Bachy Soletanche has won a geotechnical contract on Sirius Minerals’ polyhalite project in North Yorkshire.
Currently under construction near Whitby, the underground mine will target the extraction of polyhalite, a type of potash and a multi-nutrient fertiliser, which will be transported on a conveyor belt along a 37km tunnel to Teesside for processing and shipping.
The £4M contract is for the geotechnical work associated with the intermediate shaft at Lockwood Beck, which will provide access to the tunnel that will contain the mineral transport system.
Bachy Soletanche is currently on site preparing to install a secant wall to form the launch chamber from which a specialist mining contractor will sink the intermediate shaft. The secant wall, consisting of 44 rotary bored piles with a diameter of 1200mm, will be drilled to a depth of 20m.
Bachy Soletanche awarded ground engineering contract on Sirius Minerals’ Polyhalite Project
Following the completion of the wall, a grout curtain will be constructed to help facilitate the excavation of the intermediate shaft. The low permeable barrier, commencing 15m below the ground level, will be installed to a depth of 160m, forming a ‘dry shaft’ below the secant wall.
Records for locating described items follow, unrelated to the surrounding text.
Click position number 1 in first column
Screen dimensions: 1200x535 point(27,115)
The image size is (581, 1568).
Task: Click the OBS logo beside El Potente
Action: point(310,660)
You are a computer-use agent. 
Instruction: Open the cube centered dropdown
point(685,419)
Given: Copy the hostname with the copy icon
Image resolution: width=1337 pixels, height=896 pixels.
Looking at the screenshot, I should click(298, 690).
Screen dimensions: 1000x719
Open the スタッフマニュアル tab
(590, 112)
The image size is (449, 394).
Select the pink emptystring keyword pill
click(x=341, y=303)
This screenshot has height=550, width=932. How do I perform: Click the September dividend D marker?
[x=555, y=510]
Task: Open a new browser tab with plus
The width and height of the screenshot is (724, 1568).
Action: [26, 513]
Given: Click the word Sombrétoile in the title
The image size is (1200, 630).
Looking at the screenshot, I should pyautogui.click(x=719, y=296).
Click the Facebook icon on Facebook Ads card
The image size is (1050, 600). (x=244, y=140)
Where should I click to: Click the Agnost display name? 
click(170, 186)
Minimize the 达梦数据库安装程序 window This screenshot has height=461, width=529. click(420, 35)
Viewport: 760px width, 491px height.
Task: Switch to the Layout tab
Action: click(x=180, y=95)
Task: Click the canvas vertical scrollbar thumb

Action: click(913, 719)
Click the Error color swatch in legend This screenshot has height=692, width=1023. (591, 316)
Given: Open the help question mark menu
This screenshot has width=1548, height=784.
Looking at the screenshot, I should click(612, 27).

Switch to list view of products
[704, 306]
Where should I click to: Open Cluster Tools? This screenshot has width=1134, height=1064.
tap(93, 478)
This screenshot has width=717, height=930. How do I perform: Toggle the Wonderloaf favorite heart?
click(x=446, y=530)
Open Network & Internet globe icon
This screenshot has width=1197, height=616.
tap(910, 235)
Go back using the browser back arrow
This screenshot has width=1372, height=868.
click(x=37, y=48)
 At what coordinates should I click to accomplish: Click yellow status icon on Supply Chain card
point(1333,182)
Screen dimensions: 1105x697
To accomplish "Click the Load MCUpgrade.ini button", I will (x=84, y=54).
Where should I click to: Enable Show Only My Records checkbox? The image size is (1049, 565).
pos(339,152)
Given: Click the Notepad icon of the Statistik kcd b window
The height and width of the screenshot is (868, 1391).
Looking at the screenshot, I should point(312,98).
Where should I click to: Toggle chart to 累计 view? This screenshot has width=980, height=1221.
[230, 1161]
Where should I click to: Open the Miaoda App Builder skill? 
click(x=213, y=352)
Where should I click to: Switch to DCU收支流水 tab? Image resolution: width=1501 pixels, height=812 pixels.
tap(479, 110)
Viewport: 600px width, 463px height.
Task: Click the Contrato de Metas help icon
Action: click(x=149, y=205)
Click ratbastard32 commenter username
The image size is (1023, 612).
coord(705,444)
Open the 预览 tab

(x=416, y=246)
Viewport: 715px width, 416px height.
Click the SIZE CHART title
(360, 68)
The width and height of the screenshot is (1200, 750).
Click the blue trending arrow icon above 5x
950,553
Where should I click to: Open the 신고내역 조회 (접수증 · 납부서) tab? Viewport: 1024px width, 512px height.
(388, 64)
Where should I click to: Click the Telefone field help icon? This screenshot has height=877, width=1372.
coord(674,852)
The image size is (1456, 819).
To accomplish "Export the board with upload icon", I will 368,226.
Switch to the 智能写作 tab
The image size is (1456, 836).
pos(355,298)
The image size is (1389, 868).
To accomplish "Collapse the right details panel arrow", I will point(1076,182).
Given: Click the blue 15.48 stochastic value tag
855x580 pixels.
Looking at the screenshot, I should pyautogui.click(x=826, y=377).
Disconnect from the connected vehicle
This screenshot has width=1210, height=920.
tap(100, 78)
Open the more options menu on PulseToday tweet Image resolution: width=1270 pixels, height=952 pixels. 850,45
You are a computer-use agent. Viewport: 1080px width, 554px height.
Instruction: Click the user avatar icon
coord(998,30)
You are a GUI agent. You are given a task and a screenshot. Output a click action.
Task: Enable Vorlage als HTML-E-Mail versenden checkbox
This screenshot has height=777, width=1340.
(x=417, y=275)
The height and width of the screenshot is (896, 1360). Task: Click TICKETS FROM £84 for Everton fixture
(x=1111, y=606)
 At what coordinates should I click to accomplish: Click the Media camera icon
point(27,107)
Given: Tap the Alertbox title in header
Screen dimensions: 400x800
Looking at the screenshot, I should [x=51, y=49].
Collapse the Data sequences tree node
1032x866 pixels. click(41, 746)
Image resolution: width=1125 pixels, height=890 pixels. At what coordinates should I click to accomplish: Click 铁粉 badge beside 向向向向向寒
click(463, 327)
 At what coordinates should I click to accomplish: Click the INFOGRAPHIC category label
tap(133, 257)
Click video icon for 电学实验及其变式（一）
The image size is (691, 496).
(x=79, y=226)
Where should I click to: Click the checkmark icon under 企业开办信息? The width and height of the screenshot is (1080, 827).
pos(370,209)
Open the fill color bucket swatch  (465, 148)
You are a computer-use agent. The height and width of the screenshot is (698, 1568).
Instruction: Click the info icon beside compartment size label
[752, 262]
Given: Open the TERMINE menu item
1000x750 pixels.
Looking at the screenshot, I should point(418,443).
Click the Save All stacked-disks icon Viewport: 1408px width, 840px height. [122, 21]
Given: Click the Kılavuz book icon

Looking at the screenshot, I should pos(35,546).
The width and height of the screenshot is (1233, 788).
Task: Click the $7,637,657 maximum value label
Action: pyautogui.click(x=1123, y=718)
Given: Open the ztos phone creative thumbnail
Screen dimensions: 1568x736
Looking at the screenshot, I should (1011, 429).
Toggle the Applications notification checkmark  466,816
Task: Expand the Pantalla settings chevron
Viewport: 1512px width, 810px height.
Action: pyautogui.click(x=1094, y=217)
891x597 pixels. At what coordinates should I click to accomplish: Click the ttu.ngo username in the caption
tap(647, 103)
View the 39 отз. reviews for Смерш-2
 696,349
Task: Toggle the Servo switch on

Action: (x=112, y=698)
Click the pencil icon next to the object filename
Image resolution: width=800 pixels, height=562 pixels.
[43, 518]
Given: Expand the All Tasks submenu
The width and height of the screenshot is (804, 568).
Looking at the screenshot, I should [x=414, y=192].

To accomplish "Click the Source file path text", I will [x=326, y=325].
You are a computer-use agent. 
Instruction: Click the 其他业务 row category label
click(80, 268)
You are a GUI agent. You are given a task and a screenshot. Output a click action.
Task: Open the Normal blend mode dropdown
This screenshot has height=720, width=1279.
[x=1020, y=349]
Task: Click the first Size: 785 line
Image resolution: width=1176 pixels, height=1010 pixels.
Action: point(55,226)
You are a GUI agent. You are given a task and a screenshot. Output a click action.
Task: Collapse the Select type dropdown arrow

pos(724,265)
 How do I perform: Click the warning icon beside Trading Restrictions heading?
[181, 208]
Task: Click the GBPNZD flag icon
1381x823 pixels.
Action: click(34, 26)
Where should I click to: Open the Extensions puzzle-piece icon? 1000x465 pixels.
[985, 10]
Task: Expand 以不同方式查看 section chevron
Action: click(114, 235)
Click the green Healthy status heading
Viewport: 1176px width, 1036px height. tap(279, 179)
Commenting on the award, Bachy Soletanche managing director Chris Merridew said: “Our expertise and experience of delivering challenging projects, combining both piling and grouting, has been recognised with the award of this contract. We have worked closely with Sirius Minerals and Arup to develop a solution that meets their stringent specification.”
Bachy Soletanche general manager of the specialist geotechnics division Mark Edwards added: “Successful delivery is key to the client. Our ability to meet a very tight programme, whilst offering best value and providing the resources required, was essential to being awarded a place on this flagship scheme.”